Anthropic's Fable 5 takes the benchmark crown and doubles the price to wear it
A 5.7% Artificial Analysis gain over Opus 4.8 lands with token costs that have roughly doubled. Whether the premium pays off depends on the workload, not the leaderboard.
A 5.7% Artificial Analysis gain over Opus 4.8 lands with token costs that have roughly doubled. Whether the premium pays off depends on the workload, not the leaderboard.
Anthropic put Claude Fable 5 on the top of the Artificial Analysis Intelligence Index this month, and the company is asking customers to pay roughly twice what they paid for the model it replaces. The 5.7 percent gain over Claude Opus 4.8, measured across Artificial Analysis's ten-evaluation suite, is real. So is the doubled token bill, and that combination is the story, not the leaderboard crown.
According to Anthropic's June 9 launch post, Fable 5 is priced at $10 per million input tokens and $50 per million output tokens. Reporting from the-decoder on June 12 puts Opus 4.8's prior list at $5 and $25, which means the new per-token rates are a clean 2x on both sides. Anthropic also released a sibling model, Claude Mythos 5, the same underlying weights with cyberdefense-focused safeguards lifted, initially distributed through Project Glasswing to defenders.
The full-benchmark-run cost tells a similar story. Running the entire Artificial Analysis Intelligence Index at maximum reasoning on Fable 5 costs about $9,940, the-decoder reports, citing Artificial Analysis. Running the same suite on Opus 4.8 cost about $4,970. So the price-to-performance ratio, benchmark run cost divided by index points, has actually gotten worse: a buyer is now paying roughly $153 per index point on Fable 5, up from about $77 on Opus 4.8.
That gap is the practical question for anyone shipping product on top of Anthropic. A 5.7 percent lift on an aggregate index does not translate evenly into real workloads. For tasks that sit close to the benchmark's evaluation mix (multi-step reasoning, code synthesis, long-context retrieval), buyers will likely see something in that range. For tasks that are bottlenecked by output verbosity, latency, or domain-specific knowledge, the gap could be much smaller, or even negative once you account for the doubled output-token rate, which is the more expensive side of the API.
The pattern is not new. The the-decoder piece notes that Opus 4.7 to 4.8 followed the same shape, a small measured gain on Artificial Analysis paired with a step-change in pricing, and that Anthropic themselves called the 4.8 lift "modest but tangible" in their own release notes. Fable 5 is the third release in that sequence. If the trend holds, the next model will offer another incremental gain at another doubled step in cost, and the question for buyers shifts from "is the new model worth the price" to "at what aggregate cost does the marginal benchmark point stop paying for itself."
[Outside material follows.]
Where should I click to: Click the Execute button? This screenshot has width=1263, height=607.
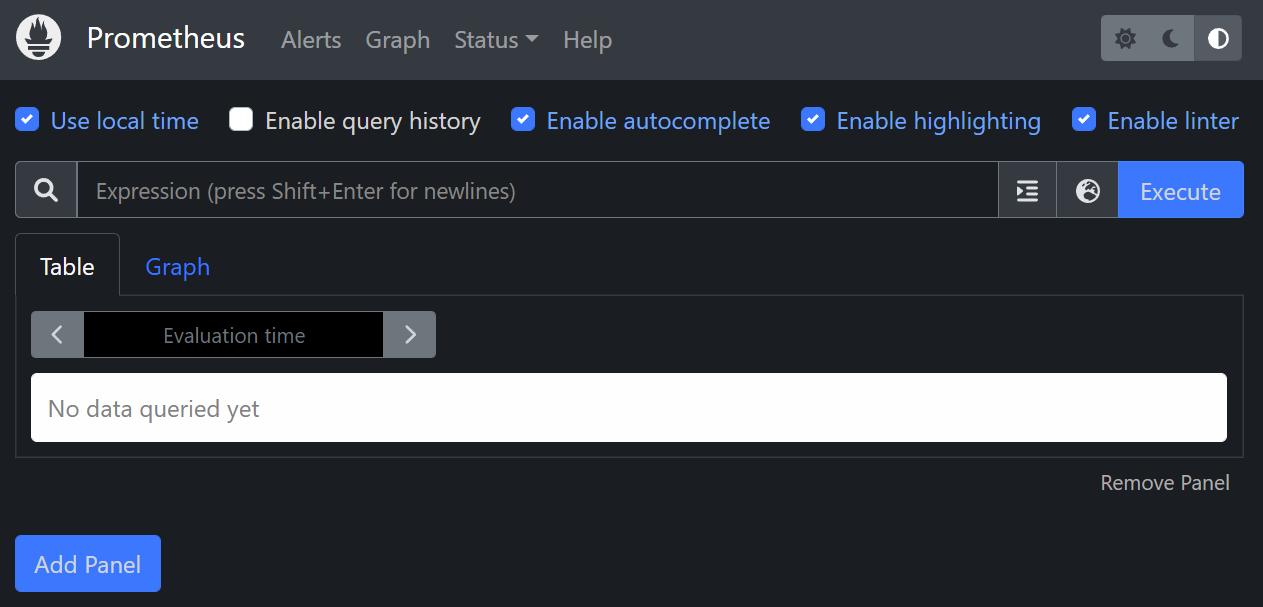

The closer gap matters too. Artificial Analysis has GPT-5.5 roughly five points behind Fable 5 on the same index, according to the-decoder's reading of the leaderboard. If that gap holds, Fable 5's per-index-point premium is being paid for a five-point lead over the strongest non-Anthropic option, not a commanding one. For workloads where the alternative is "good enough," the price difference compounds fast at production scale.
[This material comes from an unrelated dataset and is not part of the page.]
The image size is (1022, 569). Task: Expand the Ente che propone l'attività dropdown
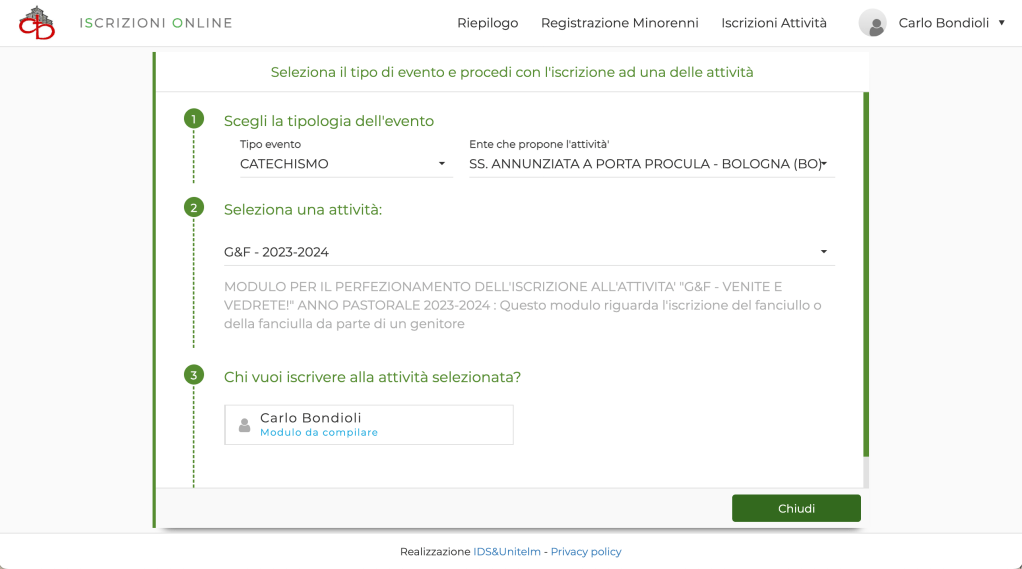(x=650, y=164)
No benchmark suite fully captures real-world ability, and the Artificial Analysis Intelligence Index is no exception. Ten evaluations, weighted and combined, do not see what your users see. The honest version of the decision is: benchmark leadership is a price tag, not a recommendation. Whether that price tag is worth paying depends on the workload, the alternative models' scores on the same index, and how much of the bill is output tokens, which is the side that doubled.
What to watch next is whether enterprise customers route around the new pricing (longer caching, smaller context windows, lighter model selection for non-critical paths) or absorb it. Anthropic's framing of the prior gain as "modest but tangible" is the closest thing to a roadmap signal in the release, and the next model's pricing will tell readers whether 2x-per-release is the new normal or the high water mark.